The researchers found that there are almost no individual genetic differences across T. immigrans populations within North America, meaning all of the ants across all 26 states came from one population – from either one single point of entry in the U.S., or via multiple points of entry from one original population in Europe.

“The work on this ant has only just begun,” says Dunn. “Despite all the work that everyone did on this project, this ant is still sufficiently mysterious that if you got down on your hands and knees with a hand lens and a notebook to study it, you would, with patience and persistence, see behaviors and phenomena no one has seen before.”
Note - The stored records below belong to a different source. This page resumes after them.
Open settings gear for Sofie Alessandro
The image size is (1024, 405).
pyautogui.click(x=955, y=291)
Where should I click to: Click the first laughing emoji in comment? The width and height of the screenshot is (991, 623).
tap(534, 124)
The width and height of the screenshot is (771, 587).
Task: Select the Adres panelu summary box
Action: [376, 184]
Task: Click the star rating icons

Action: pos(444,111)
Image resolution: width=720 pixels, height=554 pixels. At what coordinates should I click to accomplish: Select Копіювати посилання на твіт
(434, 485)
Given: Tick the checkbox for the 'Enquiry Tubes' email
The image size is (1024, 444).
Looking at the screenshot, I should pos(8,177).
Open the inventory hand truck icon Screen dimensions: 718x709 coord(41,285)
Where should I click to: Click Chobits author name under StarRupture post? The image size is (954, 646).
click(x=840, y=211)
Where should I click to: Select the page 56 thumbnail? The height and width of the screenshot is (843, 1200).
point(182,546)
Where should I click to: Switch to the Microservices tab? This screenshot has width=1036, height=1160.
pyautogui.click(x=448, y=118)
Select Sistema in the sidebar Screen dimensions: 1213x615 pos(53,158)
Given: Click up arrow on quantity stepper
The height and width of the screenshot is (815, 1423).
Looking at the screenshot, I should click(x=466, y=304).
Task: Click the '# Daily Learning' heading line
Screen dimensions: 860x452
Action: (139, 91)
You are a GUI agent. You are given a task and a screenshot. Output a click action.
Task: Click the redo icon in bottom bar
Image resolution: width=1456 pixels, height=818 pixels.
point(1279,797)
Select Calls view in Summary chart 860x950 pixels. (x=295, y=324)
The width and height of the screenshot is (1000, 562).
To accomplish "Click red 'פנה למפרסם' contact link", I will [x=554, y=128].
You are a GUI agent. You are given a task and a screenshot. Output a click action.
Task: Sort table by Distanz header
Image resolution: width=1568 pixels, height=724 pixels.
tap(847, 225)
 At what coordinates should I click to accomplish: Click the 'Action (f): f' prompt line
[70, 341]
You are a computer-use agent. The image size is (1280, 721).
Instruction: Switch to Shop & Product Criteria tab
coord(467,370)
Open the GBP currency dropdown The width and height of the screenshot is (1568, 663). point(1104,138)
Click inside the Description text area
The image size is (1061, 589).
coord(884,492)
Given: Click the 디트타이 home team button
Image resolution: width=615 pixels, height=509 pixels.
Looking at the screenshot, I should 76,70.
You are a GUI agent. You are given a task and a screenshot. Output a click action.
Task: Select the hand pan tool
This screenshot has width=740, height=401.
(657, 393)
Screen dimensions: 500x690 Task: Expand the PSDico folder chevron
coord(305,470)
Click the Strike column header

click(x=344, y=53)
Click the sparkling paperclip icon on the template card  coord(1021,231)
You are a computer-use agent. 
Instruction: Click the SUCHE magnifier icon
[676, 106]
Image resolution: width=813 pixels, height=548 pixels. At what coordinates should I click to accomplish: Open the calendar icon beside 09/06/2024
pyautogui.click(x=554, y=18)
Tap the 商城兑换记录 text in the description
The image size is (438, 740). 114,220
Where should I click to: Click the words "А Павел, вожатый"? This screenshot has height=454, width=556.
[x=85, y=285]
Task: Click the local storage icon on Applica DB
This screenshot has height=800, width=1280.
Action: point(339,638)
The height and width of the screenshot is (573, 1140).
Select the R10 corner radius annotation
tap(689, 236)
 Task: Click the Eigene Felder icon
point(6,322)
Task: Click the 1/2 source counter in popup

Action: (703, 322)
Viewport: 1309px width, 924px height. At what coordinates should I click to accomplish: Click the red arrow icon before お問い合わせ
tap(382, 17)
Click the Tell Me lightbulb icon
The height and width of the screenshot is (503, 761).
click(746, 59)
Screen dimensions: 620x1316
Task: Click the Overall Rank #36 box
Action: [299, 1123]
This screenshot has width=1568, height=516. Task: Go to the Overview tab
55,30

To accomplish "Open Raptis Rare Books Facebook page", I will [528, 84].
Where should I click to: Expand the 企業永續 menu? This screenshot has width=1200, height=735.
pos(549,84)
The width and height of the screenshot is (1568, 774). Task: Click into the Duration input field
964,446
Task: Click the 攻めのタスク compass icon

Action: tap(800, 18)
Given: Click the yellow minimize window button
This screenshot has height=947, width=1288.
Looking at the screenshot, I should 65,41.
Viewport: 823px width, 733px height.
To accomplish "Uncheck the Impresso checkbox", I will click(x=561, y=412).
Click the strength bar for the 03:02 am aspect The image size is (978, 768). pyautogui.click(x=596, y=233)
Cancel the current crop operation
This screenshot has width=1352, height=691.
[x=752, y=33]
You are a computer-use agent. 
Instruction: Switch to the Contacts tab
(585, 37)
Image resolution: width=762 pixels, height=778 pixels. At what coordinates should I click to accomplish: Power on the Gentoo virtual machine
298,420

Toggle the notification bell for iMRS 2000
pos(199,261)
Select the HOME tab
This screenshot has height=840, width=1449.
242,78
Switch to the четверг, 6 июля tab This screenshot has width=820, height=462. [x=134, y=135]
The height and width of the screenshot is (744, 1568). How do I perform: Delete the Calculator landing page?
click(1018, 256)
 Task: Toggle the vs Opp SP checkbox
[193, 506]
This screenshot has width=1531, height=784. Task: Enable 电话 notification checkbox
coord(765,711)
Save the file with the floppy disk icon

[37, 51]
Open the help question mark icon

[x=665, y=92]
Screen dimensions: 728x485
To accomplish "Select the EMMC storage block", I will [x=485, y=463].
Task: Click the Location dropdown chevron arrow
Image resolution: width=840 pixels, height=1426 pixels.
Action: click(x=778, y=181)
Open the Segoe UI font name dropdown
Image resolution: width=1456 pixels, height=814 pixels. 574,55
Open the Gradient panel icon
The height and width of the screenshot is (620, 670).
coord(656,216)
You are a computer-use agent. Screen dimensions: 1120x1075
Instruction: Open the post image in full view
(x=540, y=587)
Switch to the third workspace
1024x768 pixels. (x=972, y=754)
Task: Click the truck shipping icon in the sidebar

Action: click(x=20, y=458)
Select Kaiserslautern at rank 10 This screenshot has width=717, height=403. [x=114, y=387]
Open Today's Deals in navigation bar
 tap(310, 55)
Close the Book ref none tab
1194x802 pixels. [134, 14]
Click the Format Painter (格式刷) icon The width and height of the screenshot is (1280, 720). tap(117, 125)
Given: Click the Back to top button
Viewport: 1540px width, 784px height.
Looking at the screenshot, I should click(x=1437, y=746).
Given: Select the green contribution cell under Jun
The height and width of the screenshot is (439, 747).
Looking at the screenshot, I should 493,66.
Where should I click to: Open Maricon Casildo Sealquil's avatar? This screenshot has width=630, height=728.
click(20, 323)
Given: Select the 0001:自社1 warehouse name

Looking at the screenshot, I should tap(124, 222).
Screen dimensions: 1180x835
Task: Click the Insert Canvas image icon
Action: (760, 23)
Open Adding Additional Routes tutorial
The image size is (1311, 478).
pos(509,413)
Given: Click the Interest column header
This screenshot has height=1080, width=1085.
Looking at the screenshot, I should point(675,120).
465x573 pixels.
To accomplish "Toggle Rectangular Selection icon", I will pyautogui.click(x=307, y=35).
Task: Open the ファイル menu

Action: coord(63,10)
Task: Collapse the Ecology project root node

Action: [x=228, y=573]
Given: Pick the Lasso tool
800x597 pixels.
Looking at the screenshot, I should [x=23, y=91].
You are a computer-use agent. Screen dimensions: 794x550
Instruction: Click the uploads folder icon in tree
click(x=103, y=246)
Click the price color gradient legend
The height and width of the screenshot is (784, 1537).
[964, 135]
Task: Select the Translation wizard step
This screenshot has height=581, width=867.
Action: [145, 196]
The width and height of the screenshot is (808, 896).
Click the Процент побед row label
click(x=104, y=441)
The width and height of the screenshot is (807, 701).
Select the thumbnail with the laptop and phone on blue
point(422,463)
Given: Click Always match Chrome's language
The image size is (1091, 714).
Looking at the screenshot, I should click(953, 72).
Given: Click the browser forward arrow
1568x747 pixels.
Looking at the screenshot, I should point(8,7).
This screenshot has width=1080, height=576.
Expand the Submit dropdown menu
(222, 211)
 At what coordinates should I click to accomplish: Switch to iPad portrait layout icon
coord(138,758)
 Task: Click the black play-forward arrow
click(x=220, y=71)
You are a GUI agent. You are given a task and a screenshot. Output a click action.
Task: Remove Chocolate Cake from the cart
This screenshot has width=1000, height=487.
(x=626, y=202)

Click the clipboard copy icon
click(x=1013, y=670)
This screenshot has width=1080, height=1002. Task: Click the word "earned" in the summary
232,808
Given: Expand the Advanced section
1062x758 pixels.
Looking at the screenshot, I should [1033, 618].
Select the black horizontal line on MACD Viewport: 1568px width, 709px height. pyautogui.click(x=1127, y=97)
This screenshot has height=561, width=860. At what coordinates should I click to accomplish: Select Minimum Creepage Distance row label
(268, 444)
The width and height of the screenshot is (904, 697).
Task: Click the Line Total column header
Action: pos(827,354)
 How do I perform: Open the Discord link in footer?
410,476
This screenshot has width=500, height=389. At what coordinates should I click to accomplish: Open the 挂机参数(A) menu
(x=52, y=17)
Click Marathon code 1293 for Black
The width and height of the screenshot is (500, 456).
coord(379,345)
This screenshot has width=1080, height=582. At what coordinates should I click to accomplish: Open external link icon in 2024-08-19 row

“Thanks to kids across the U.S., we now know a lot more about how this ant arrived in the U.S. and how it spread,” Dunn says. “We couldn’t have done this work without the kids and families that helped us.”

The paper, “From Pavement to Population Genomics: Characterizing a Long-Established Non-native Ant in North America Through Citizen Science and ddRADseq,” was published in Frontiers in Ecology and Evolution on November 26. First author of the paper is Yuanmeng Miles Zhang from the Entomology and Nematology Department, University of Florida. The paper was co-authored by Tyler R. Vitone and Andrea Lucky from the Entomology and Nematology Department, University of Florida; Caroline G. Storer from the Florida Museum of Natural History; Adam C. Payton and Stuart F. McDaniel from the Department of Biology, University of Florida; Jiri Hulcr from the School of Forest Resources and Conservation, University of Florida; and Rob R. Dunn from the Department of Applied Ecology at NC State.

*Wagner and his colleagues made all of their ant morphology data freely accessible here.

¹ Wagner, H.C. et al (2017). Light at the end of the tunnel: Integrative taxonomy delimits cryptic species in the Tetramorium caespitum complex (Hymenoptera: Formicidae). Myrmecological News 25: 95-129.

² Brown, W. L. (1957). Is the ant genus Tetramorium native in North America?. Museum of Comparative Zoology.